С молитвою ярус в воду спускали, с наговором от стариков достанным: «Рыба свежа, наживка сальна, клюнь да подерни, ко дну потяни». Чайку попили — озорной народ, щепотники да табашники — и спать улеглись.
Зыблет, зыблет взводень шняку, на хребет зеленый вздымает малое суденышко, укачивает буйную ватагу. По влажному долу бегут сонные мары, и щекочат, и душат, и кровь мутят, и в далекие, несказанные царства уносят…
Спят крепко ребята, беды не чуют…
За далеким простором, меж Новой Землей и Грумантом, расходился в злобе, ярости рачий царь. Давно ему, владыке окиянскому, поморские ватаги что спица в глазу — мутят царство водяное, пугают народы рыбные, ничему сами не пристрашны, дерзают и на кита-рыбу, и на акулу-обжору, трещечку обижают, житья не стало от охальников. Спит рачий царь на дне морском, постель у него из золота литая, лалами и смарагдами изукрашена, немало из кораблей угубленных потаскано, спит и во сне — на поморов серчает. Сам собою юдо поганое, несураз дикий — головка востренькая, малюсенькая, глазки шильцами, и пузо горой раздуло, чище кита-рыбы нажрался еретик поганый, дрыхнет и посапывает.
Стал с боку на бок переворачиваться, вспомнил свои горести, да как охнет. С того оха потряслась пучина, заходили взводни, запылило море, — летит, летит морянка на крыльях ледяных, дует, дует, щеки надувает, пеной о камни бьет, все крушить хочет. Налетела на шняку, охнула, свистнула, дернула — проснулись ребята, да поздно, програчили беду, пришлось топорами плыть. Удирают по седатой пене сонные мары, в море визг, вой и крушенье — радошен рачий царь…

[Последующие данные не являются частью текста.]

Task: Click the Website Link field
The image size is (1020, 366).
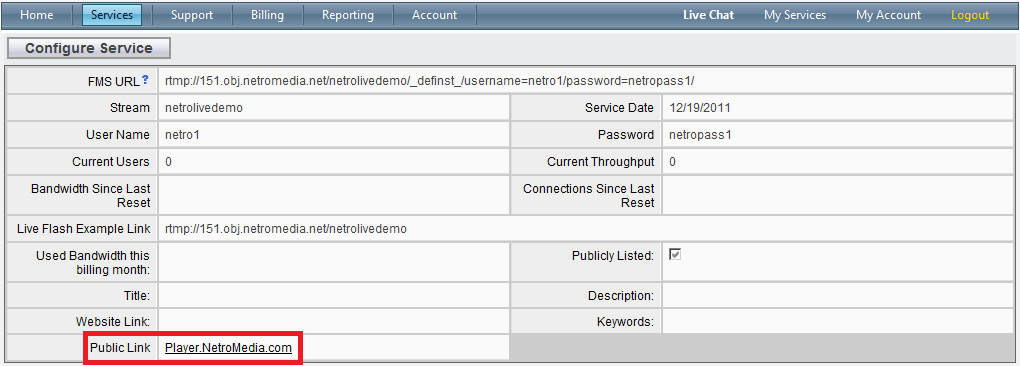Action: pos(333,321)
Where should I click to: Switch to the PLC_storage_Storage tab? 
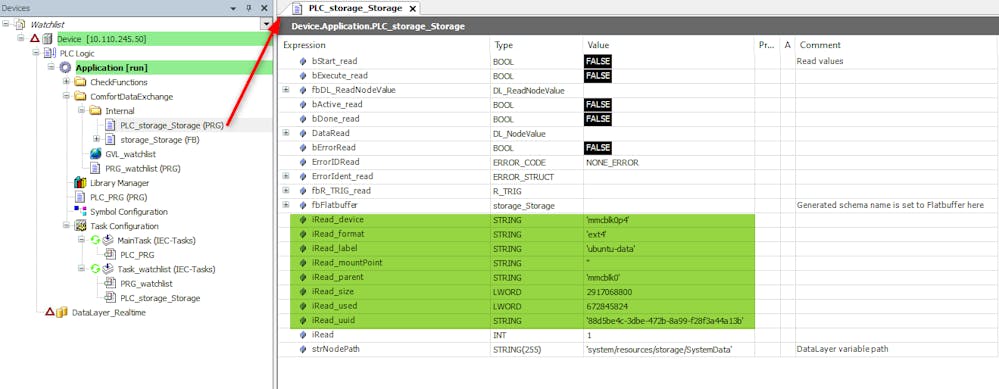(356, 8)
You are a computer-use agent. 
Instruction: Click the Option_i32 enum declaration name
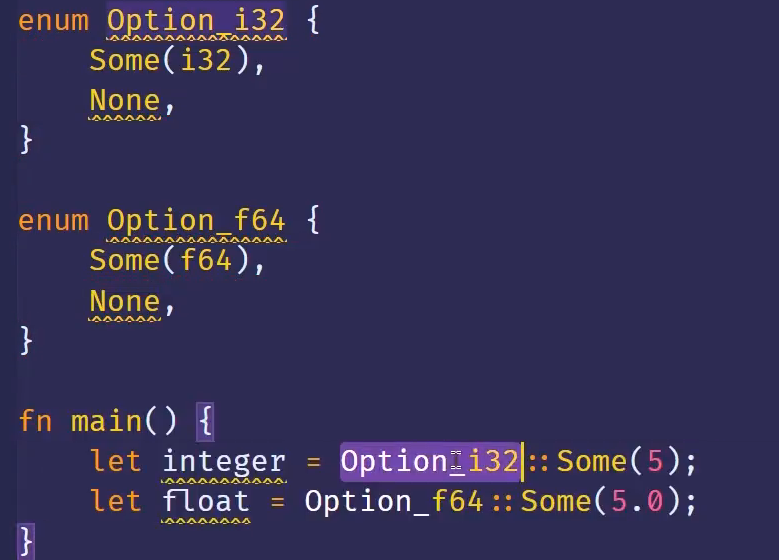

Протер глаза Серега — ни шняки, ни товарищей, — одна зыбь да пыль соленая, да небо серое. Схватила морянка Серегу за шею ледяной ручищей, давит, топит…
Взмолился Серега: «Засимосавватий, угоднички, выручите!»… Несет, несет его взводень, один другому перекидывает, то в логе, то на хребте, а все жив Серега, видно, спасут его преподобные. Да припомнись ему поп — намедни вздорность меж ними приключилась — разом на душе смутно стало, озлился Серега и думает:
«Хорошо тебе дома сидеть, дураково поле…»
То-то пожива злая дума нечисти поганой — запылило, завертело, вздыбилось: поплыл Серега топором, не успел и угодников помянуть…
Плывет ниже да ниже, чует — юкнулся головушкой оземь: предел положен и бездне морской; открывает глаза: вокруг тишь зеленая зыблется, да акула-рыба вместо будошника ходит, сторожит Серегу…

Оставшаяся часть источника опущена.